基于手掌电阻抗谱多频率同步测量的生物特征识别新方法

Biometrics has been considered as the most potential identity authentication technology. But the current biometrics technologies, which are generally based on 2D or 3D image feature, could not reach a balance among anti-falsification, usability, non-invasiveness and cost, so that their popularization is still restricted. This project points out that the bio-impedance spectroscopy (BIS) of human palm is a new biometric feature. The researches in this project include: Firstly, the Maximum Length Sequence (MLS) is adopted as the excitation signal, and a new multi-frequency synchronized measurement of BIS method based on the principle of system correlation identification is proposed, which could realize BIS measurements at mass frequency points in a short time. Secondly, the fast algorithm will be studied, and a new BIS measurement system will be established based on the proposed method, through which, large number of palm BIS sample data will be acquired from many volunteers. Thirdly, the Immune Clonal Selection Algorithm is adopted to achieve the optimal feature subset, and a classifier based on Hidden Space Supporting Vector Machine Algorithm will be designed, whose performance will be evaluated by the Bootstrap. Ultimately, the biometric recognition mechanism based on palm BIS measurements will be established, which will settle the theoretical and technological foundation for further development of corresponding biometrics device. This novel biometrics method based on the impedance spectroscopy (non-image) feature has the outstanding advantage of high anti-falsification, flexible usability, non-invasiveness and low-cost, and will be hopeful to become an important complement of the current biometric technologies, which indicates that this project have significant research value.

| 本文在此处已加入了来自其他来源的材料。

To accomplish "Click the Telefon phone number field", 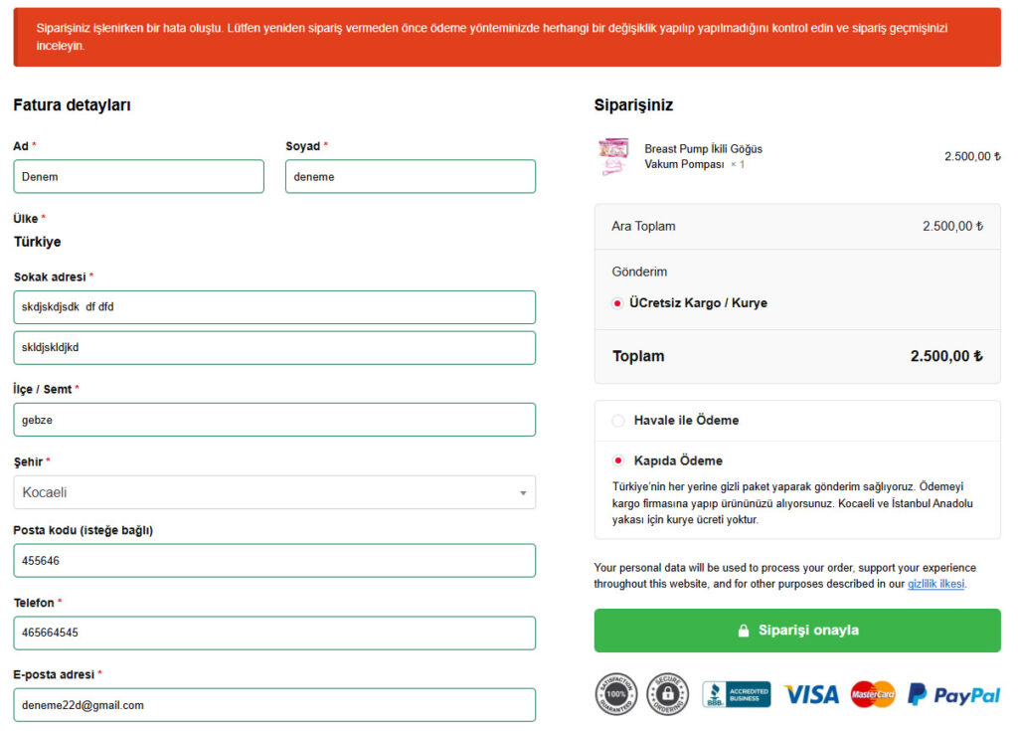I will [x=273, y=634].
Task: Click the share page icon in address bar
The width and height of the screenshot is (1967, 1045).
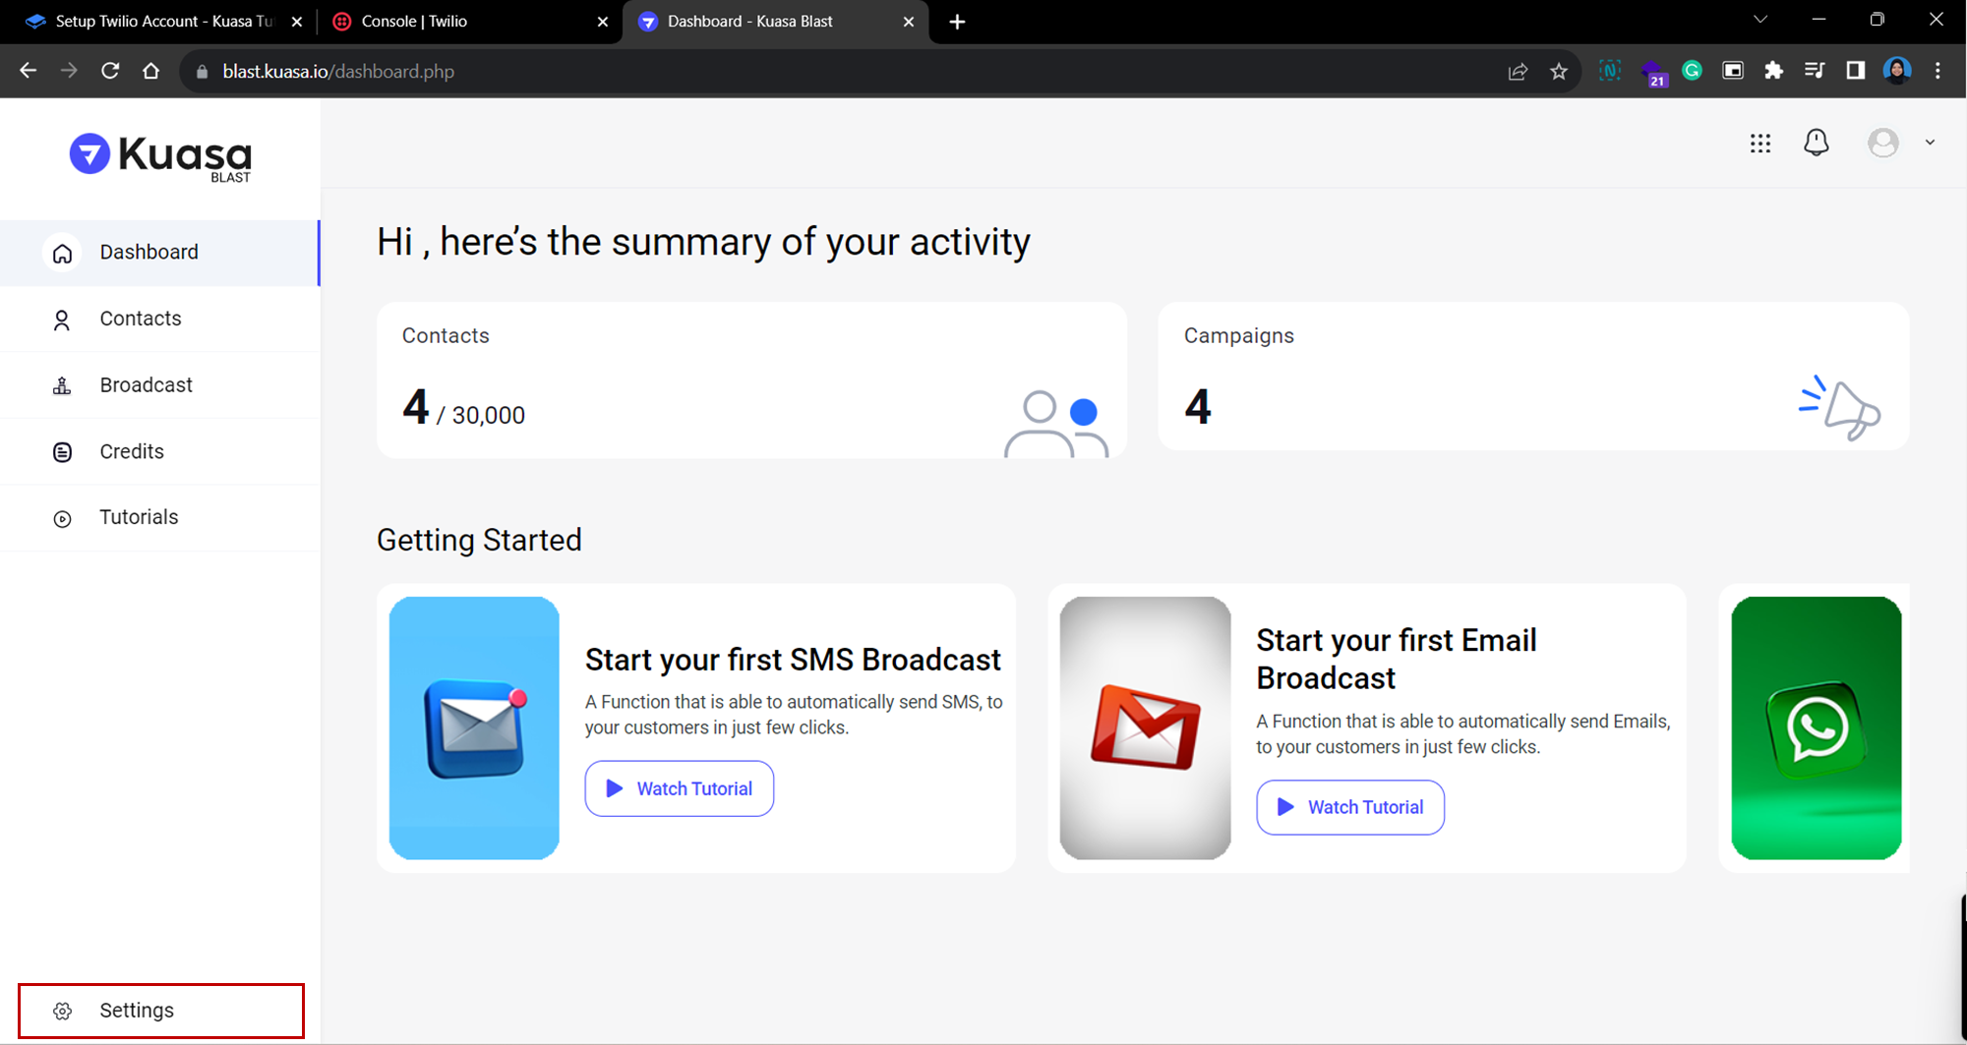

生物特征识别是最具潜力的身份认证技术，但当前生物特征识别技术大多基于二维或三维的图像特征，在防伪性、无创性、便捷性和低成本之间不能兼顾，普及性仍受制约。本项目首次提出手掌的电阻抗谱(BIS)特性是一种新的生物特征，研究包括：采用最大长度序列作为激励源，提出基于系统相关辨识原理的BIS多频率同步快速测量方法；研究快速测量算法，构建手掌BIS测量系统实现海量频率点阻抗的快速测量；以实验获得的手掌BIS数据作为原始特征，研究基于免疫克隆算法的特征选择方法获得原始特征的最优特征子集，设计基于隐空间支持向量机的分类器，并通过自助抽样法评估分类器性能，最终建立基于手掌BIS测量的生物特征识别新方法，为进一步研制相应的生物特征识别设备奠定理论和技术基础。这种基于电阻抗谱(非图像)特征的生物特征识别方法具有防伪性强、无创、便捷、廉价等突出优点，有望成为现有生物特征识别方法的重要补充，具有重要的研究价值。

生物特征识别是最具潜力的身份认证技术，开展原创性的、具有自主知识产权的生物特征识别技术，对国家公共安全、信息安全具有深远的意义。本项目提出一种全新的基于手掌电阻抗谱(BIS)测量的生物特征识别新方法，为生物特征识别的研究注入了新思路，具有重要的学术研究价值和可预期的应用前景。主要研究内容包括：①利用最大长度序列（MLS）的伪随机特性，提出一种基于系统相关辨识原理的BIS多频率同步快速测量方法，并发现在MLS信号一个码元内采样多次（过采样）可以显著提高BIS的测量精度；②设计了基于ChirpZ变换的频谱分析算法，大大减少了由于过采样而引起的大计算量；③以FPGA+ARM为核心，设计了基于系统相关辨识原理的BIS测量系统，1ms时间内可以完成1023个频率点的测量，实现了BIS的快速测量；④提出一种改进的低波峰因数（CF）的Multisine合成算法，四种不同的频率分布和幅值分布的Multisine信号合成实验证明：该算法合成的Multisine信号具有最小的CF值；⑤在扫频式手掌BIS测量系统研制的基础上，提出一种全新的手指感应容抗谱（CRS）测量方法，并研制了手指感应CRS测量仪，实现了4~1024kHz频率范围的256的点CRS测量，并设计出了较为理想的测量电极，选择出了较为理想的信号线类型与尺寸；⑥利用新研制的手指感应容抗谱(CRS)测量仪进行了系统的试验研究，对500名志愿者进行了手指感应CRS测量实验，分别使用SVM和BP神经网络算法进行了BR实验研究，识别率分别达到81%和85%。上述研究结果初步证明了基于手指感应CRS测量的生物特征识别方法具有一定的可行性。项目执行期间累计发表论文13篇（其中SCI论文8篇），申请/获得国家发明专利5项，软件著作权3项，累计培养硕士研究生15名。